What’s even more interesting from a human point of view, is what this means for insect behavior and how it affects human beings. In the case of the Nematomorph worm, which starts out microscopic and grows to be larger than its host when it finally takes over, it causes the insect or spider to commit suicide. In the same vein, a parasitic organism like Trypanosoma may cause the host insect to have an increased appetite. This means that the vector — the tsetse fly in this case — may be more aggressive in feeding. This, in turn, can mean greater rates of infection because the odds of an infected tsetse fly biting are greater than those of a non-infected fly, which means more African sleeping sickness being spread.
DNA reassociation
I read reading New Scientist, and I found something new and cool to learn about: DNA reassociation.

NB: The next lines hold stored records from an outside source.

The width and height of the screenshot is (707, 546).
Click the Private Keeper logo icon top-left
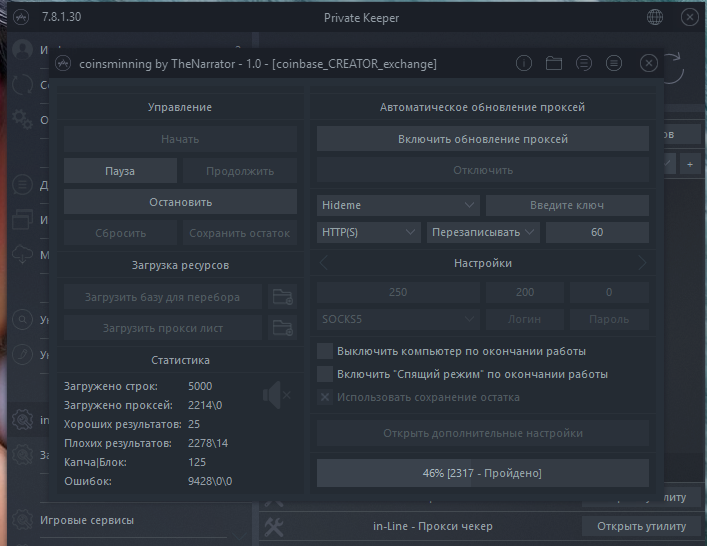coord(22,18)
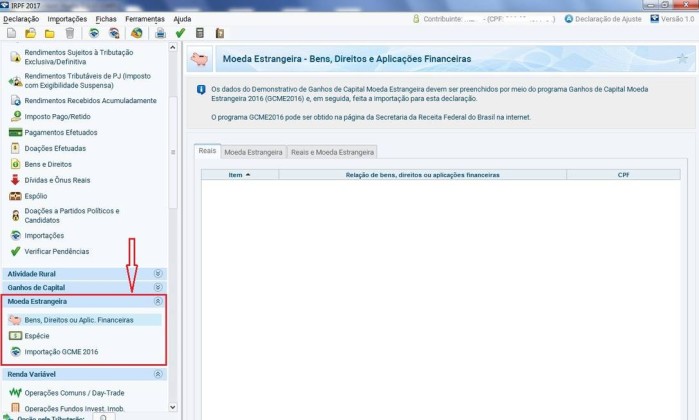699x420 pixels.
Task: Switch to Reais e Moeda Estrangeira tab
Action: [332, 152]
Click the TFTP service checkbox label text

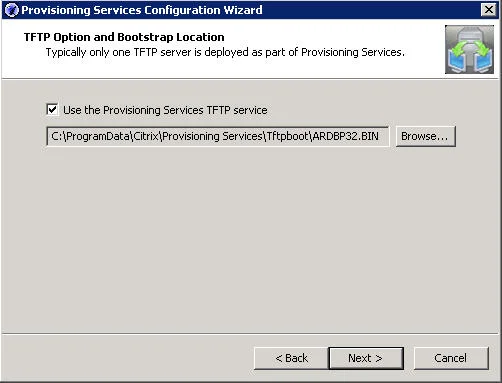click(x=165, y=110)
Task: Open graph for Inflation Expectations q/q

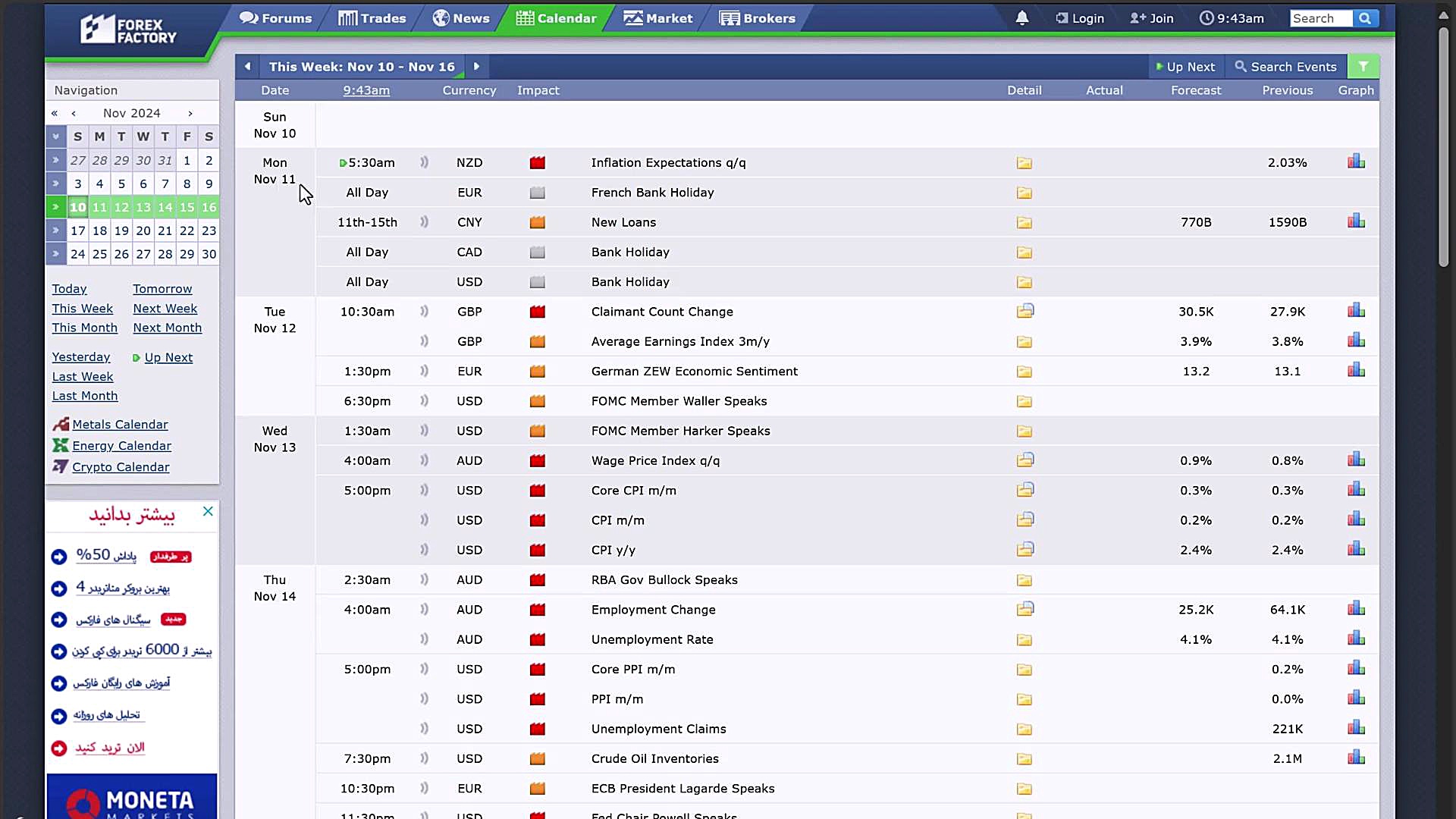Action: (x=1356, y=162)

It’s a technique for determining the number of different types of organisms in a given amount of material. What happens is that a chemical is added which causes the DNA double helix to “unzip,” leaving single strands of DNA. The single strands are mixed up with many other single strands of DNA, and the amount of time that it takes for the strands to find a match yields a rough estimate of how many distinct types of organisms are present in a given sample. The point of the actual article was to say that there are many more species of bacteria undergound than were previously thought. I just thought the DNA reassociation thing was much cooler.
When this technique was applied to soils in the late 1990s, it suggested that a gram of dirt contained about 16,000 species. But this estimate assumed that the populations of all the different species in the soil were roughly equal in size. So Gans and his colleagues have developed new equations to reanalyse the same DNA reassociation data but without this size assumption.
Their results reveal that there are a few very common species in soil but lots of rare species. “There is a very large number of low abundance species,” says Gans. So many rare species, in fact, that the estimate of bacterial biodiversity rises to one million species per gram of soil.
If you do an Internet search for “DNA reassociation” you’ll find lots of academic websites explaining the equations to describe rates of reassociation and how they relate to real world strand diversity in a given sample, but all of them (that I found) make an assumption about the size of the strand involved. I wonder how these new equations will alter the study of DNA reassociation kinetics?